SELECT groupfield1, groupfield2, ..... FROM tablename WHERE keyfield IN (SELECT keyfield FROM tablename WHERE numfield IN (SELECT TOP 10 PERCENT numfield FROM tablename)) GROUP BY groupfield1, groupfield2, .....
Again there may be a better way. I hope there is. And if your keyfield is what your trying to get then you should be able to get rid of the second subquery. Let us know.
----------------
Jim P.
A little bit of this and a little byte of that can cause bloatware.
March 31, 2005 at 3:41 pm
Hmm, interesting. To make it more clear, what I have is an enormous table of records (over 8 million to be exact) that contain records on every state in the US. So for instance, I may have a 30,000 records for Virginia and 50,000 for Texas.
I am doing a sort by a particular numerical value - let's say population, just as an example. So I need to find the top 90% of records for every state by population density.

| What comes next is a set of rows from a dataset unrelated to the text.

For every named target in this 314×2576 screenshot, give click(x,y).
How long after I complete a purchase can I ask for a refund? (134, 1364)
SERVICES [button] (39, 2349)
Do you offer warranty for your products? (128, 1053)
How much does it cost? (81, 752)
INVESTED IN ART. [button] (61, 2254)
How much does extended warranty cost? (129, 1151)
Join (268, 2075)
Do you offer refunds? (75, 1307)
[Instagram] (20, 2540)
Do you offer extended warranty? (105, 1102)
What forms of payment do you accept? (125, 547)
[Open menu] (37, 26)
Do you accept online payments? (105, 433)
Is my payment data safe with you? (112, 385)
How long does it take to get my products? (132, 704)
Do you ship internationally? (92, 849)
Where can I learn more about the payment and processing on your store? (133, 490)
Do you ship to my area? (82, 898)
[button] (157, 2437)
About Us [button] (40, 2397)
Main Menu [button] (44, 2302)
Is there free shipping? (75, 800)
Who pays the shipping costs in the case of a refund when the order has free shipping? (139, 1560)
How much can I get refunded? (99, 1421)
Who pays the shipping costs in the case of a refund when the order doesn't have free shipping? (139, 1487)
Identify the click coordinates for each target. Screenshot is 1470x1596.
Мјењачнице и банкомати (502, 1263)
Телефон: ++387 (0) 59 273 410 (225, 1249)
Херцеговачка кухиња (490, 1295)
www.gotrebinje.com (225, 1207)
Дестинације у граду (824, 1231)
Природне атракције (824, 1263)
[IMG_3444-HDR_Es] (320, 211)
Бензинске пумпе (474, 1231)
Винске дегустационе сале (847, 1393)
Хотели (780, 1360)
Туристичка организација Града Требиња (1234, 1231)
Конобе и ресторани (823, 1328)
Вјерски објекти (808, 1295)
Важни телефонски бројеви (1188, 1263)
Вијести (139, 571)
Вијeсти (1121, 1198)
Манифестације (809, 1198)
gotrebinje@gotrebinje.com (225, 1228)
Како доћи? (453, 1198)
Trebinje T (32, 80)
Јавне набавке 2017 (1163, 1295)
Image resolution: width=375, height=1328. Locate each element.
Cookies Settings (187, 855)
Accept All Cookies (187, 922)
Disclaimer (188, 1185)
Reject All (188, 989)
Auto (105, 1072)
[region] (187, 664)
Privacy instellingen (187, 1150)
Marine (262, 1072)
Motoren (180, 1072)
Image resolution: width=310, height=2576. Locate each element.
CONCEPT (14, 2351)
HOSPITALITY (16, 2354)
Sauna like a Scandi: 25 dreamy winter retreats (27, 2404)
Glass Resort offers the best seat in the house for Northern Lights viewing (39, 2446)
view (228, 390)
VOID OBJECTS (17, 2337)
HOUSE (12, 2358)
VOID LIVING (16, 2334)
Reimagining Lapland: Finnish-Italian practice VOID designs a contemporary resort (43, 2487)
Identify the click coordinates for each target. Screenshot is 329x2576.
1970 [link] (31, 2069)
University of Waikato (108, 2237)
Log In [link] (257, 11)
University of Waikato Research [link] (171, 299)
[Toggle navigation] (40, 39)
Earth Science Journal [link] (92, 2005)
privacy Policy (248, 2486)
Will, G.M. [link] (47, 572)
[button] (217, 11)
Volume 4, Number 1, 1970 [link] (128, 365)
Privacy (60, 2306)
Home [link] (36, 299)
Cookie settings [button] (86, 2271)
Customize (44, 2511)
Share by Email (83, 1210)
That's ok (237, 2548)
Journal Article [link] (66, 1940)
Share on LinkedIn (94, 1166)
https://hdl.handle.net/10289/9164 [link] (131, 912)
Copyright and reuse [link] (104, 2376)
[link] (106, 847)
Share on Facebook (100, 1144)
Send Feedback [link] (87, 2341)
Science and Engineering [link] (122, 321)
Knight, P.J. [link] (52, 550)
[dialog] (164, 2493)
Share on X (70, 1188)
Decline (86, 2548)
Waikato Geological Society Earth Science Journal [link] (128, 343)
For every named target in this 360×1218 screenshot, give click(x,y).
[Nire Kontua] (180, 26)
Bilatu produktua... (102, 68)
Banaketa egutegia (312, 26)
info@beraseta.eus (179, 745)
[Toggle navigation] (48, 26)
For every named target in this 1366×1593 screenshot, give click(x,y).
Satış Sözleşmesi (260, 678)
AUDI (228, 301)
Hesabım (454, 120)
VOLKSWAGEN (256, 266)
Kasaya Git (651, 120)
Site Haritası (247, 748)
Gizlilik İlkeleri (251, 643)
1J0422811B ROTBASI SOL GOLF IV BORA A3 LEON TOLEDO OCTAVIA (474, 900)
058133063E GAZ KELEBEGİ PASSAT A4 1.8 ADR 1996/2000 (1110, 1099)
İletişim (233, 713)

The problem is that when I try to get all the records using group by State, I get the top 90% of the total - not the top 90% within each state. Unfortunately, it really doesn't look like I can tell SQL to perform the 90% calculation with the group by results, so I suppose I'll have to loop through them one by one.
March 31, 2005 at 3:59 pm
Don't give up. I'm sure there is a way to do this with a set based query, I just can't get my brain wrapped around it just now (too close to going home time ). I would imagine that someone will post a set based query, but if not, I'll look at it more tomorrow.
Steve
March 31, 2005 at 4:08 pm
Thanks, guys.
The good news is, I only have to do this once.
March 31, 2005 at 4:37 pm
You can't use GROUP BY unless all non grouped columns are agregate results. If you want the 90% rows actually individually reported you have to drop GROUP BY and go with just an ordered selection. Is this what you are after?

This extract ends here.